__GOAL OF THE EXERCISE__
Every line of the records below from the line with "The height and width of the screenshot is (526, 526)." up to and including the line with "This screenshot has width=885, height=681." must be reproduced exactly, and no line outside that range.

BEGIN RECORDS PROVIDED

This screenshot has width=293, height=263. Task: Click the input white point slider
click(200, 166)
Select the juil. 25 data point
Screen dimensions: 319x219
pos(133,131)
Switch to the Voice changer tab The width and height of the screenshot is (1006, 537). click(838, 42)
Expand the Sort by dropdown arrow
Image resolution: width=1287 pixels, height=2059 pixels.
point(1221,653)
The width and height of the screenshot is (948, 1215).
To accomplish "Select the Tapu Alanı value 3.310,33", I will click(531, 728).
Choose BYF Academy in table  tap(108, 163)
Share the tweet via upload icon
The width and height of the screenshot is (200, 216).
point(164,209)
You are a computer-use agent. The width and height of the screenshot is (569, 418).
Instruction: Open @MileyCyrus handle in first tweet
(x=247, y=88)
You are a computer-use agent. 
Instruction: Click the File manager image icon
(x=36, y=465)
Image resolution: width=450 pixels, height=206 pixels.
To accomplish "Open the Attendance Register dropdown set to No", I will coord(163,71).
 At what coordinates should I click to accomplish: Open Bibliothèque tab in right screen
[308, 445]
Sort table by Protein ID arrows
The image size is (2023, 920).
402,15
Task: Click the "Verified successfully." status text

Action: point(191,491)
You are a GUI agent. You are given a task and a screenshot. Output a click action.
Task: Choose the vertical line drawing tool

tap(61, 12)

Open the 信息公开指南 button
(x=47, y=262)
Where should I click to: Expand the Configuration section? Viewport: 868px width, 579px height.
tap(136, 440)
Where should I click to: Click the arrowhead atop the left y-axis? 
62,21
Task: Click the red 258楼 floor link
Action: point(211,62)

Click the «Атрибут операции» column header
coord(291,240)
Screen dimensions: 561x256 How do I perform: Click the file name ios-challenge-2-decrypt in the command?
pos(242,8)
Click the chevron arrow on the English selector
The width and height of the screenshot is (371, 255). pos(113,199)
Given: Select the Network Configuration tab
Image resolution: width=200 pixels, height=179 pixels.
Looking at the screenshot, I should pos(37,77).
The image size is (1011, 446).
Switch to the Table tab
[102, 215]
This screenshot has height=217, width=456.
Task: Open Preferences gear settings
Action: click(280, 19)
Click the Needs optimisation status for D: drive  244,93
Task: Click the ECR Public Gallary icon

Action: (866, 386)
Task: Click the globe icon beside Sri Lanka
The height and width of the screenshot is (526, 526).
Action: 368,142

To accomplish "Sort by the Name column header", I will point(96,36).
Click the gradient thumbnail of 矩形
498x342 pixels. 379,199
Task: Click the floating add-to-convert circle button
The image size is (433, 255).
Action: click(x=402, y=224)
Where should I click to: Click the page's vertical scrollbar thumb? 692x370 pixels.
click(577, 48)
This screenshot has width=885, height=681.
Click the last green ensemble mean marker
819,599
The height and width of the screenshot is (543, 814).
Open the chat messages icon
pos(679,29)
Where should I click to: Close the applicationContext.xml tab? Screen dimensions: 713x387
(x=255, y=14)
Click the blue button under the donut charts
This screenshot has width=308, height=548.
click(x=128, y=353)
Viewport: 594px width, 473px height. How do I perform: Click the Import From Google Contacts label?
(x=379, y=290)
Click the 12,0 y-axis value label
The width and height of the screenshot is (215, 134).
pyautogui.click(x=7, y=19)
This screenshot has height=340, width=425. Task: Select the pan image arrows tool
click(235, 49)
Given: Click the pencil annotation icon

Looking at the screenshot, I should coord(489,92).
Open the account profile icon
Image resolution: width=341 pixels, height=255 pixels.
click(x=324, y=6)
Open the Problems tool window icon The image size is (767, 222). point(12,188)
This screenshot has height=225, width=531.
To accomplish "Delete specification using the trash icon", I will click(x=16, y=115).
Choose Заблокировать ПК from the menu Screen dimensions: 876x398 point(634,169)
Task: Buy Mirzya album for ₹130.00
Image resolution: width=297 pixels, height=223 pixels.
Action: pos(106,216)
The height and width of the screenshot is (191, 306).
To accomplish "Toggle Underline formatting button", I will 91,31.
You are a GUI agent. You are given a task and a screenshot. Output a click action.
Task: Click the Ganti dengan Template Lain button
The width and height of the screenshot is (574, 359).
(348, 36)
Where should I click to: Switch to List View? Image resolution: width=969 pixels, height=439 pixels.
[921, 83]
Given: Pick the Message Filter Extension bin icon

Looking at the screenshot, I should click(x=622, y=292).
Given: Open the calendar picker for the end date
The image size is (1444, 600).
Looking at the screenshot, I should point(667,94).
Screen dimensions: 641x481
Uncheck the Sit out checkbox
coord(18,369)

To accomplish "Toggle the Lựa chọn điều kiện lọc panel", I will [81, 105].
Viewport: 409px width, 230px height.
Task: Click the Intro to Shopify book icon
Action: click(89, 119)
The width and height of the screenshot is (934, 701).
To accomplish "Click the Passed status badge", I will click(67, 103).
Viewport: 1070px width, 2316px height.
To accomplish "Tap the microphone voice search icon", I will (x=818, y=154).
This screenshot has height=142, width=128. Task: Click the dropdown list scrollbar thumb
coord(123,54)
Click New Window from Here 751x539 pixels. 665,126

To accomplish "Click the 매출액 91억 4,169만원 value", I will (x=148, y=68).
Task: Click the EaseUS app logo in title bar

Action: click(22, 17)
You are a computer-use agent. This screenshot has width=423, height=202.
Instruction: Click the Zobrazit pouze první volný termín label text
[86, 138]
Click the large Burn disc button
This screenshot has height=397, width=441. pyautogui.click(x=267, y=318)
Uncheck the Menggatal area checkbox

END RECORDS PROVIDED

__WORKED SOLUTION__
The height and width of the screenshot is (526, 526).
Action: 368,142

To accomplish "Sort by the Name column header", I will point(96,36).
Click the gradient thumbnail of 矩形
498x342 pixels. 379,199
Task: Click the floating add-to-convert circle button
The image size is (433, 255).
Action: click(x=402, y=224)
Where should I click to: Click the page's vertical scrollbar thumb? 692x370 pixels.
click(577, 48)
This screenshot has width=885, height=681.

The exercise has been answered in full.